Facendo riferimento alla molteplicità di funzioni che riveste, il serpente è spesso l'animale che accompagna tutte quelle divinità che sono fortemente legate ai culti della terra, della fecondità e della guarigion. Raffigurato sulle armi, esso ha un effetto intimidatorio e viene rivestito di un accento di tipo bellico.
Il serpente non possiede gambe e, di conseguenza, è visto come pre-antropico. Il suo uovo è la prima espressione divina del passato pre-antropico. In contrapposizione alla concezione biblica nella mitologia celtica, l'elemento maschile (serpente) proviene dall'elemento femminile (uovo).
Il serpente, con la sua capacità di rinnovamento, riveste il ruolo del creatore e di conseguenza simboleggia il rinnovamento. L'ambivalenza del suo veleno, che può portare alla guarigione quanto alla morte, corrisponde al modo di pensare celtico. Alla sua base c'è l'idea che la natura comunque intramontabile e delle divinità, le quali creano e distruggono in egual misura. Il rettile vive rigidamente in corrispondenza alle stagioni dell'anno: se in autunno fa fresco, esso si ritira nelle viscere della terra. All'arrivo della primavera, quando le giornate diventano più calde, fuoriesce nuovamente dalla terra, la materia inorganica dalla quale è stato creato l'uomo e lo mantiene in questo modo legato al mondo dell'oltretomba. Esso conosce lo svolgimento della vita in quel luogo e per questo motivo viene spesso definito Dio tellurico, il quale, assumento l'aspetto esteriore di un cavallo, feconda la divinità madre.

- **Consegne**
**A.** Elenca tutti i nomi con cui il brano sul serpente designa l'animale.
**B.** Rispondi a queste domande sul brano sul serpente:
(i) Su che cosa il serpente, quando vi è raffigurato, ha un effetto intimidatorio?
(ii) Per quale motivo il serpente è visto come pre-antropico?
(iii) Che cosa fa il rettile in autunno, quando fa fresco?
**C.** Trascrivi il tratto del brano sul serpente che va da "Facendo riferimento alla" fino a "dall'elemento femminile (uovo).".
Usa soltanto il brano sul serpente.

- **Elenco dei dati**

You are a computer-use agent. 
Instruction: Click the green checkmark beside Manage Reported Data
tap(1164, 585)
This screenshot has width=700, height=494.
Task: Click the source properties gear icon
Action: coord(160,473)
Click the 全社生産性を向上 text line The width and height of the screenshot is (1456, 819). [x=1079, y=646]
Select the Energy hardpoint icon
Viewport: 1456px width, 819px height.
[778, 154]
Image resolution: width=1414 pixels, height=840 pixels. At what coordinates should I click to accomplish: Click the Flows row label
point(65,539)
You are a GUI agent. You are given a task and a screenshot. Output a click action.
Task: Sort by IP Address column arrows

- **Esercizio svolto**
**A.** serpente, rettile, Dio tellurico

**B.**
(i) Sulle armi.
(ii) Perché non possiede gambe.
(iii) Si ritira nelle viscere della terra.

**C.**
Facendo riferimento alla molteplicità di funzioni che riveste, il serpente è spesso l'animale che accompagna tutte quelle divinità che sono fortemente legate ai culti della terra, della fecondità e della guarigion. Raffigurato sulle armi, esso ha un effetto intimidatorio e viene rivestito di un accento di tipo bellico.
Il serpente non possiede gambe e, di conseguenza, è visto come pre-antropico. Il suo uovo è la prima espressione divina del passato pre-antropico. In contrapposizione alla concezione biblica nella mitologia celtica, l'elemento maschile (serpente) proviene dall'elemento femminile (uovo).